# REQUIRED WORK:
Copy out everything from the line containing "Open more options for the original post" down to the line containing "Action: pos(897,170)", keeping both of those lines. Leave the pictures out of your copy.

--- Start THE RECORDS ---

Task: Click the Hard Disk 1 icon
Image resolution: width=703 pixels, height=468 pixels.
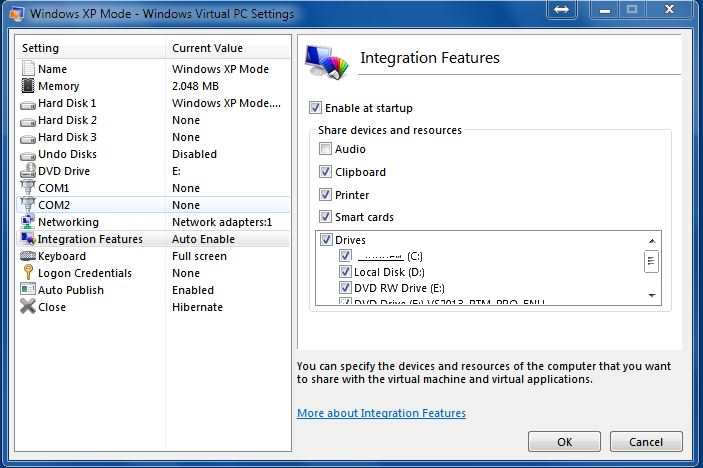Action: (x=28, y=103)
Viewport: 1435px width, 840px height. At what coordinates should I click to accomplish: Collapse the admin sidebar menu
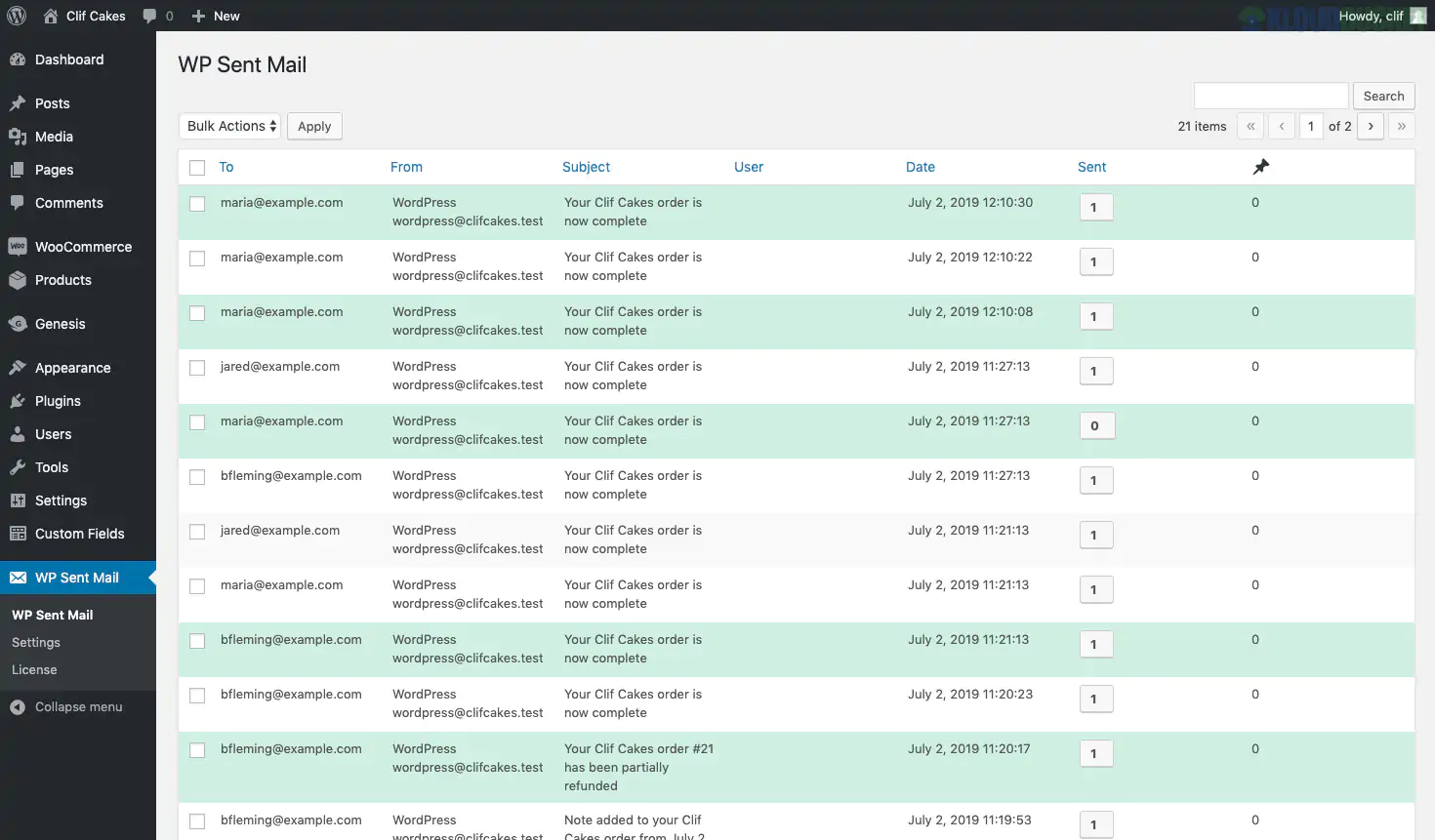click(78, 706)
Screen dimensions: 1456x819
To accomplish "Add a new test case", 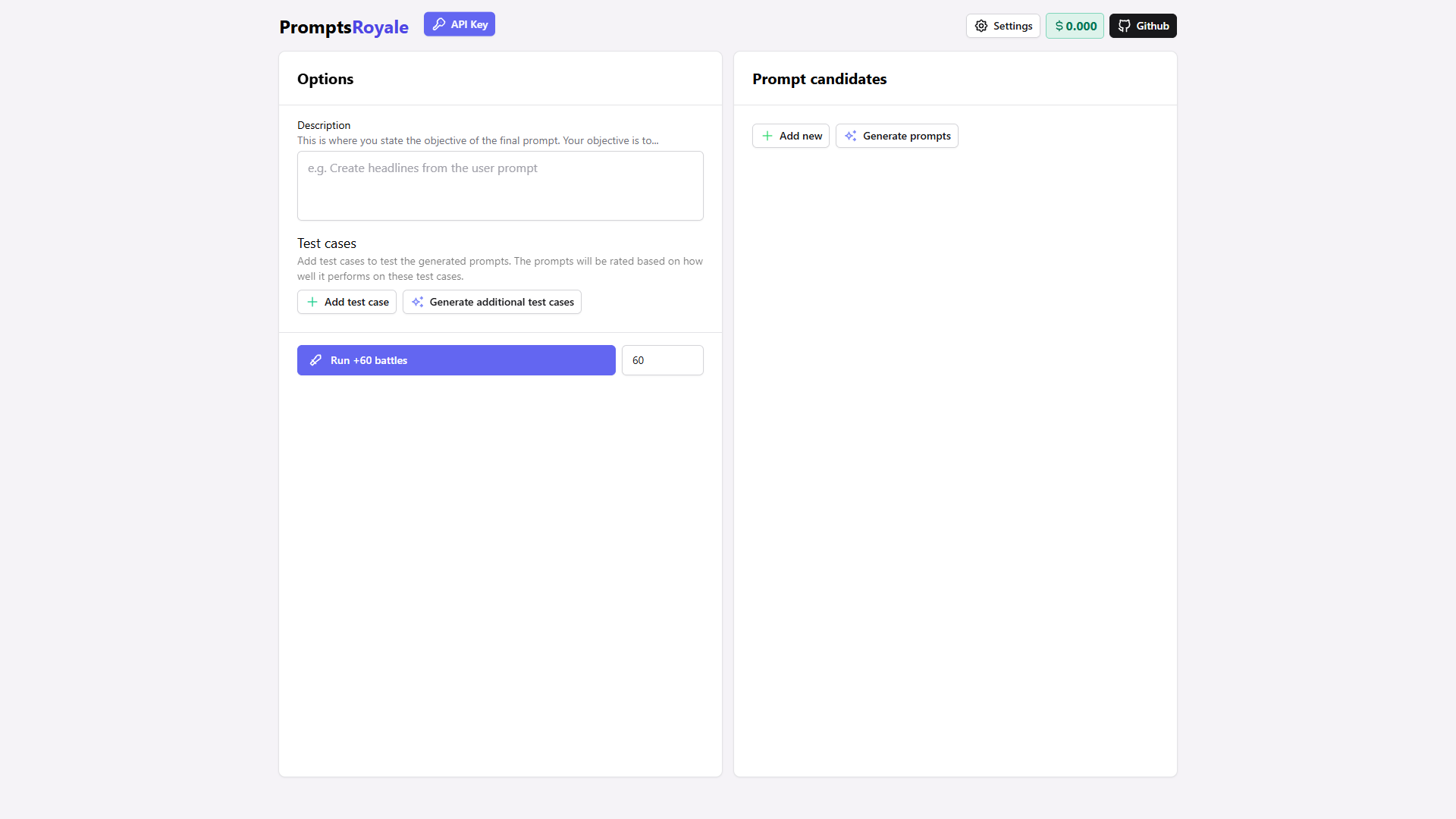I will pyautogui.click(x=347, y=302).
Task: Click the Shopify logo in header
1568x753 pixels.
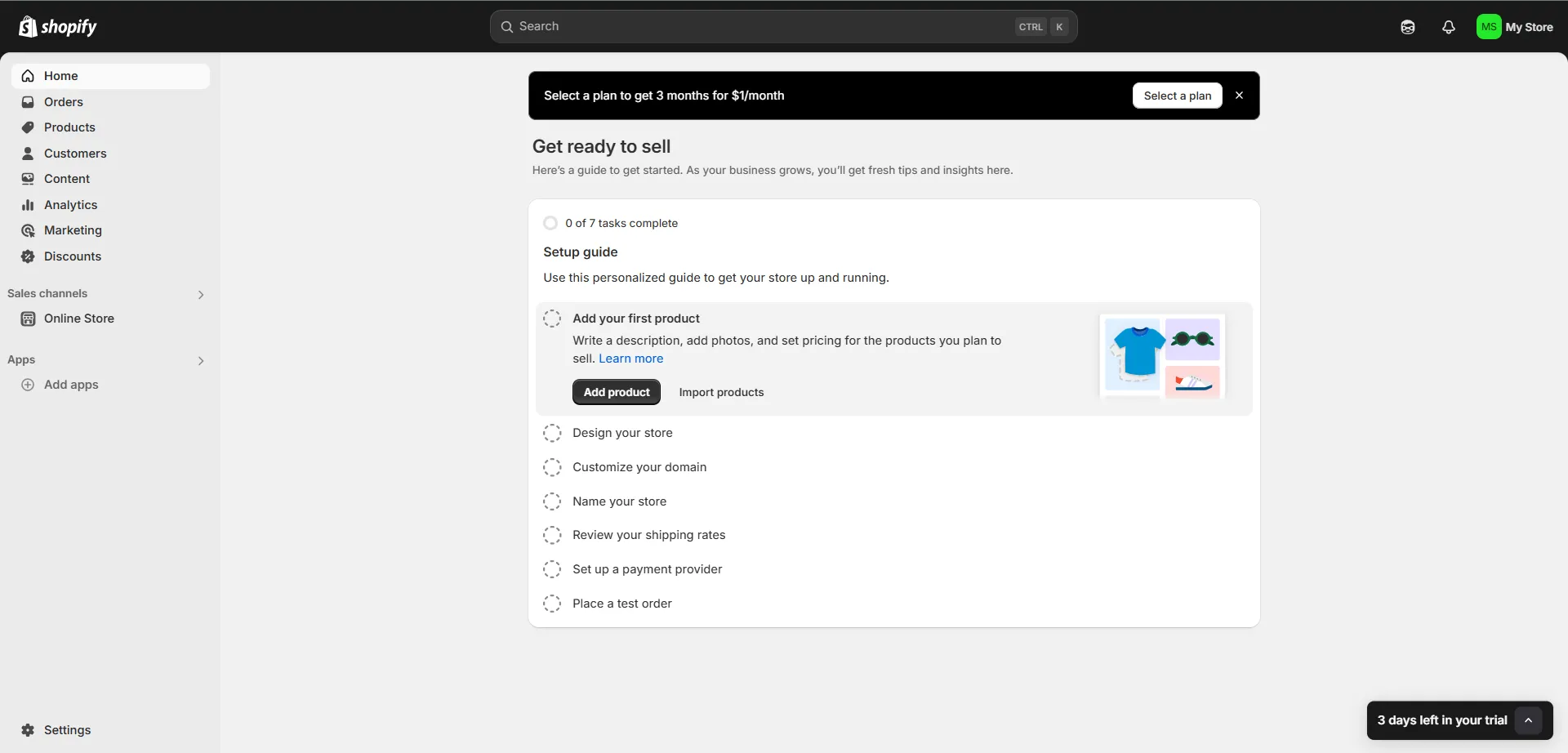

--- End THE RECORDS ---
--- Start THE RECORDS ---

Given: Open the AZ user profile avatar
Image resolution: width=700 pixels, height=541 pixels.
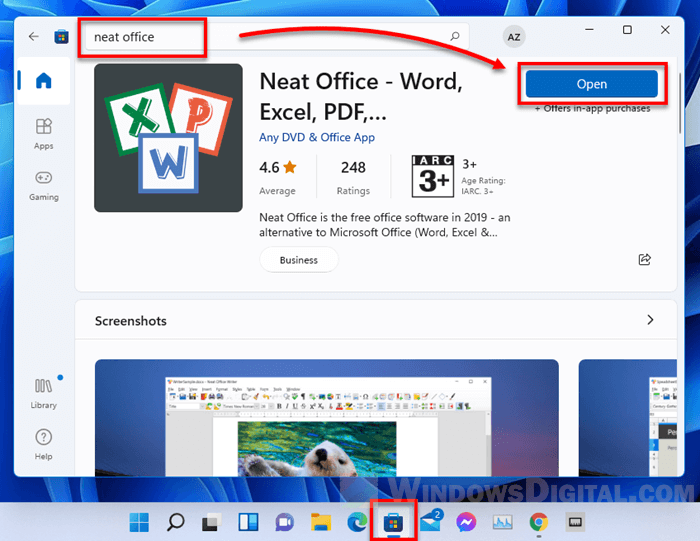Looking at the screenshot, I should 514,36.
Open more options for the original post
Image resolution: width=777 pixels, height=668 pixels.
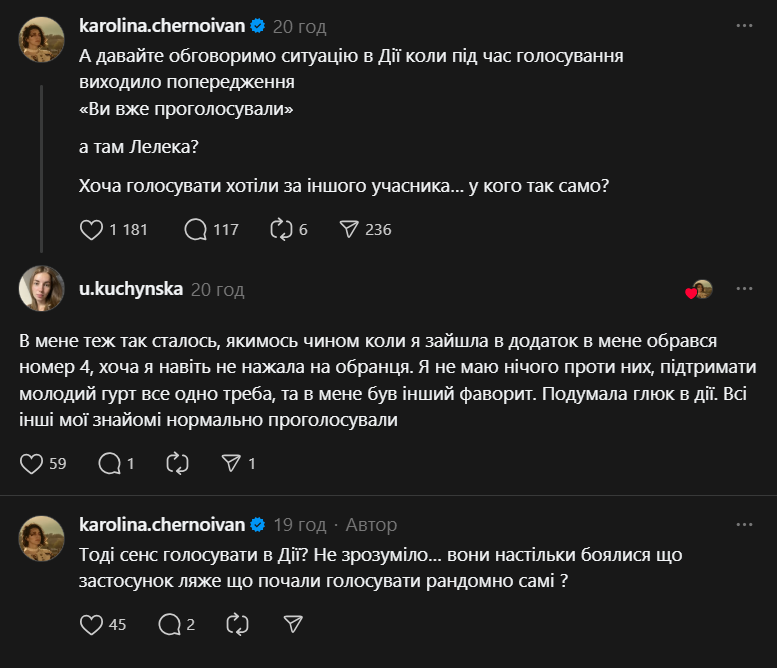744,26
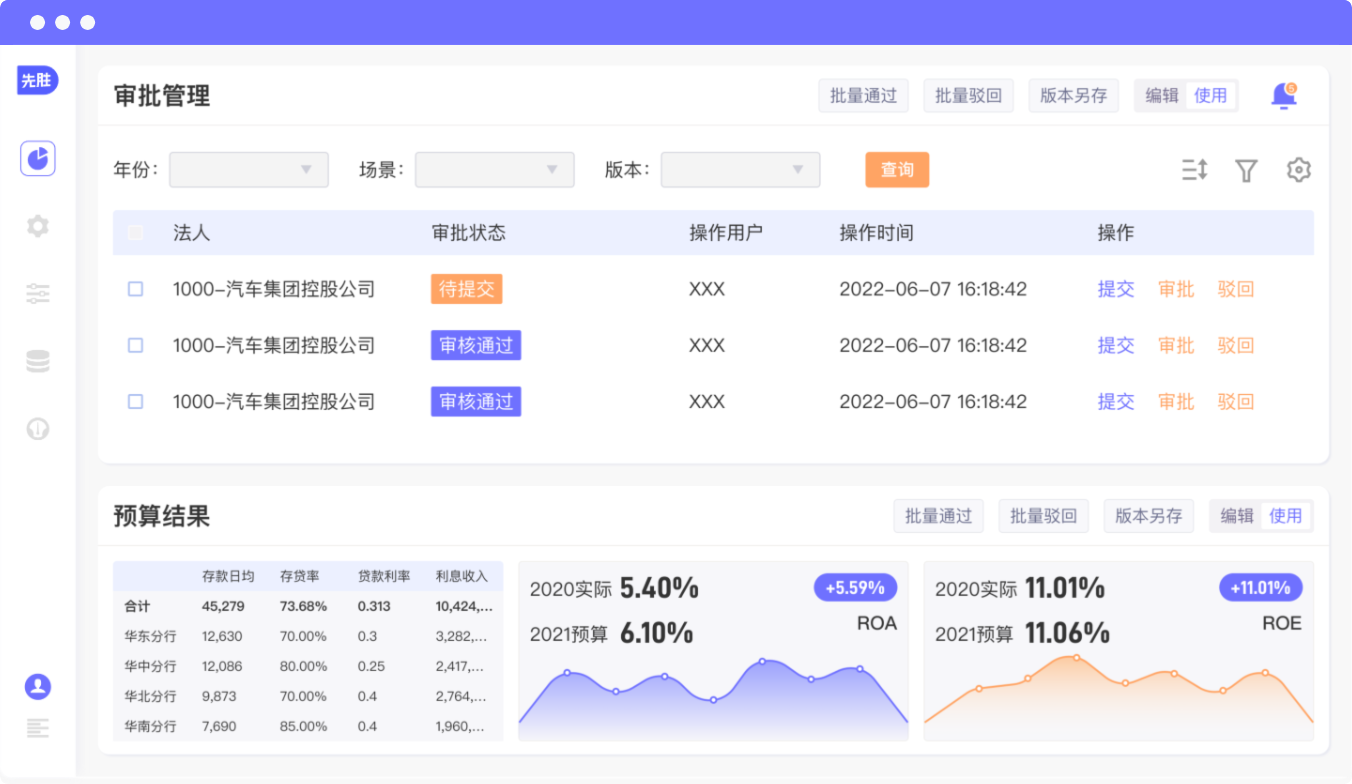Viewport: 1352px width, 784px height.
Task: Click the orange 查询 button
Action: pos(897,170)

--- End THE RECORDS ---

# FINISHED ANSWER:
Open more options for the original post
Image resolution: width=777 pixels, height=668 pixels.
744,26
Viewport: 1352px width, 784px height.
Task: Click the orange 查询 button
Action: pos(897,170)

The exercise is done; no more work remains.